Idiomatic way to represent bytecode

Hello, I am working through Crafting Interpreters and I’m re-implementing the interpreter in Rust. If you’re curios, here is the repo.

After implementing a tree-walk interpreter now it’s time to compile Lox to bytecode and run it in a VM. In the book, a chunk of instructions is represented by

typedef struct {
  uint8_t* code;
  ValueArray constants; // This is a pool of constant values 
} Chunk;

which has a void writeChunk(Chunk* chunk, uint8_t byte) function used to append a byte to it. For now it has only two instructions:

  • OP_RETURN and
  • OP_CONSTANT, which is always followed by another byte representing the index of the constant in the constant pool.

In Rust, I’d represent the opcodes I have with an enum:

enum OpCode {
    Return,
    Constant(u8),
}

And I’d represent a chunk with:

struct Chunk {
    code: Vec<OpCode>,
    constants: Vec<f64>,
}

This would work, but code would take more space than necessary because the size of OpCodes is 2.

Since I’m working on a toy project this is not an issue at all, but I was wondering what would be the most idiomatic approach to have a nice API that uses OpCode without ‘wasting’ space.

I can think of a solution where I change Chunk to be closer to the C struct:

struct Chunk {
    code: Vec<u8>,
    constants: Vec<f64>,
}

impl Chunk{
  fn write(&mut self, op: OpCode) -> (){
    // TODO: Convert op to the bytecode and add it to the vector
  }
  // TODO: add a function that iterates over chunk and returns
  // something implementing Iterator with Item=OpCode
}

Would that be idiomatic Rust or can I do something better?

■ Records supplied:
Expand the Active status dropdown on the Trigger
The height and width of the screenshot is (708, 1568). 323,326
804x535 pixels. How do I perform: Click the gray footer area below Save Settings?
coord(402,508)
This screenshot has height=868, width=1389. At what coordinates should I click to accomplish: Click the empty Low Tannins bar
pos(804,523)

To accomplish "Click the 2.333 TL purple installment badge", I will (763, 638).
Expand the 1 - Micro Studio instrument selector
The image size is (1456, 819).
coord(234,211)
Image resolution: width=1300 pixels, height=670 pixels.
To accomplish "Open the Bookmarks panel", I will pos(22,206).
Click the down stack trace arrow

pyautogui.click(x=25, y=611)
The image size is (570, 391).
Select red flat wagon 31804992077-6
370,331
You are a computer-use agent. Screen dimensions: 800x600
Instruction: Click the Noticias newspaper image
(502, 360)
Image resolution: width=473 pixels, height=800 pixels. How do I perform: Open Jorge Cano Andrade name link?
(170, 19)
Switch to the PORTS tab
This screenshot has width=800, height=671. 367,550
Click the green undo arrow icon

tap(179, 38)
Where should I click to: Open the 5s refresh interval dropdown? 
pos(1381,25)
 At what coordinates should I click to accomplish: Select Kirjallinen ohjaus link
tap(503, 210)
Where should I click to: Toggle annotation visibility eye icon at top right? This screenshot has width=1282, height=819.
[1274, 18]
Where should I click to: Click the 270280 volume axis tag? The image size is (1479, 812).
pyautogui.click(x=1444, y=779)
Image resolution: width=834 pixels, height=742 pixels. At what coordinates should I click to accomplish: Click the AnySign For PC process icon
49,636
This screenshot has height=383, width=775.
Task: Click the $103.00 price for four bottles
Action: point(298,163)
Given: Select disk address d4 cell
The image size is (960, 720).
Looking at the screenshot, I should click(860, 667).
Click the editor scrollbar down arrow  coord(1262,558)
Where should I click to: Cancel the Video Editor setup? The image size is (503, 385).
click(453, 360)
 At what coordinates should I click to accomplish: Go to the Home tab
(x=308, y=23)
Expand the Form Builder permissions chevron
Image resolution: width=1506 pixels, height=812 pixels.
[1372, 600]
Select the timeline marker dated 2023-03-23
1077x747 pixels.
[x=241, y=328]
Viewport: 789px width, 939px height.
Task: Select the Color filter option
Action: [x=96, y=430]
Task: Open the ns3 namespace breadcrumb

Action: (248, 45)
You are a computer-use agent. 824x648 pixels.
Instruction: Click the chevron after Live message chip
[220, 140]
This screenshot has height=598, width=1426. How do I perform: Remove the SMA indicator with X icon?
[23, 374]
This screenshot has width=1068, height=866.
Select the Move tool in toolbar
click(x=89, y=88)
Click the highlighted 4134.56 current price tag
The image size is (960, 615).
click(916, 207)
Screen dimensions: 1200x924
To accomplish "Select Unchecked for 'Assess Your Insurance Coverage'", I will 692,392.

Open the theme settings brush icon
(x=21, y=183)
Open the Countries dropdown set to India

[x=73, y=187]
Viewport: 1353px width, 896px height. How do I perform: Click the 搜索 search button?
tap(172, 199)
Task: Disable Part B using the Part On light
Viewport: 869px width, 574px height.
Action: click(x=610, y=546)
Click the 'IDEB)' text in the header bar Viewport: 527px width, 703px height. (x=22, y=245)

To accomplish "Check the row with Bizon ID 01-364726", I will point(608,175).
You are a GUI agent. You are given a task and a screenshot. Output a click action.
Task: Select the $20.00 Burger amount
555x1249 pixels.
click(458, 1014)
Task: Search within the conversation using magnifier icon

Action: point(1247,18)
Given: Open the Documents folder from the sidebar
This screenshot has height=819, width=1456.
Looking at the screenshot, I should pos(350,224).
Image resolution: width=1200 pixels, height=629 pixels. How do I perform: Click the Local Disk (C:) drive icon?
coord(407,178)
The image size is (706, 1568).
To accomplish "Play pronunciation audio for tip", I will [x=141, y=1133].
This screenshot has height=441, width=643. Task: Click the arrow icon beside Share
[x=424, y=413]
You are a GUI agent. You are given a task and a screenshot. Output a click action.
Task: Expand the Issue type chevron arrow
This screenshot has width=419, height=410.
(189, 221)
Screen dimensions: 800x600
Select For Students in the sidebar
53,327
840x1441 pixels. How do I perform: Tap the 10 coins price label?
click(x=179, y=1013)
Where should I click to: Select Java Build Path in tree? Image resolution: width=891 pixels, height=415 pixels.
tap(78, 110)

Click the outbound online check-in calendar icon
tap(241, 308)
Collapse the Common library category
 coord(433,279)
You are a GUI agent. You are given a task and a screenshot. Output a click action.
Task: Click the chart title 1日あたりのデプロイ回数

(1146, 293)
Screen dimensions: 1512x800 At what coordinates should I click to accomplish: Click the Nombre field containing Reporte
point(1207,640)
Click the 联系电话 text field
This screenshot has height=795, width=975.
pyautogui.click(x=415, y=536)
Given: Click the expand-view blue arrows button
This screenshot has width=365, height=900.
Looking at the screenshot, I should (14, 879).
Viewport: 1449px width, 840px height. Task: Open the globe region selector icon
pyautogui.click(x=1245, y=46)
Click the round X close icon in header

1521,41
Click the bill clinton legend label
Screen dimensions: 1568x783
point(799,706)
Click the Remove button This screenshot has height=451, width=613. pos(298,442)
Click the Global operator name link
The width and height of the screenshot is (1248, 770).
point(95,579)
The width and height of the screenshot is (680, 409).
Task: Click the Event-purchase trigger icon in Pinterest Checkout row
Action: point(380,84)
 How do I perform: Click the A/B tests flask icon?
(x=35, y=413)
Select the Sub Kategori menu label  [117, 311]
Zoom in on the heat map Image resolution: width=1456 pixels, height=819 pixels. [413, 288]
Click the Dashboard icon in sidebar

■ Set of tasks:
(a) In the forum post about bytecode in Rust, condense the paragraph beginning "Since I'm working on a toy project" into one shorter sentence that keeps its main points.
(b) Reproduce the listing from the line with "will (763, 638)." to the line with "[1372, 600]", including both of those lines.
The listing has nothing to do with the forum post about bytecode in Rust.

■ Solved tasks:
(a) The wasted space doesn't matter in a toy project, but the question is how to idiomatically keep a clean API built on OpCode without wasting space.

(b)
To accomplish "Click the 2.333 TL purple installment badge", I will (763, 638).
Expand the 1 - Micro Studio instrument selector
The image size is (1456, 819).
coord(234,211)
Image resolution: width=1300 pixels, height=670 pixels.
To accomplish "Open the Bookmarks panel", I will pos(22,206).
Click the down stack trace arrow

pyautogui.click(x=25, y=611)
The image size is (570, 391).
Select red flat wagon 31804992077-6
370,331
You are a computer-use agent. Screen dimensions: 800x600
Instruction: Click the Noticias newspaper image
(502, 360)
Image resolution: width=473 pixels, height=800 pixels. How do I perform: Open Jorge Cano Andrade name link?
(170, 19)
Switch to the PORTS tab
This screenshot has width=800, height=671. 367,550
Click the green undo arrow icon

tap(179, 38)
Where should I click to: Open the 5s refresh interval dropdown? 
pos(1381,25)
 At what coordinates should I click to accomplish: Select Kirjallinen ohjaus link
tap(503, 210)
Where should I click to: Toggle annotation visibility eye icon at top right? This screenshot has width=1282, height=819.
[1274, 18]
Where should I click to: Click the 270280 volume axis tag? The image size is (1479, 812).
pyautogui.click(x=1444, y=779)
Image resolution: width=834 pixels, height=742 pixels. At what coordinates should I click to accomplish: Click the AnySign For PC process icon
49,636
This screenshot has height=383, width=775.
Task: Click the $103.00 price for four bottles
Action: point(298,163)
Given: Select disk address d4 cell
The image size is (960, 720).
Looking at the screenshot, I should click(860, 667).
Click the editor scrollbar down arrow  coord(1262,558)
Where should I click to: Cancel the Video Editor setup? The image size is (503, 385).
click(453, 360)
 At what coordinates should I click to accomplish: Go to the Home tab
(x=308, y=23)
Expand the Form Builder permissions chevron
Image resolution: width=1506 pixels, height=812 pixels.
[1372, 600]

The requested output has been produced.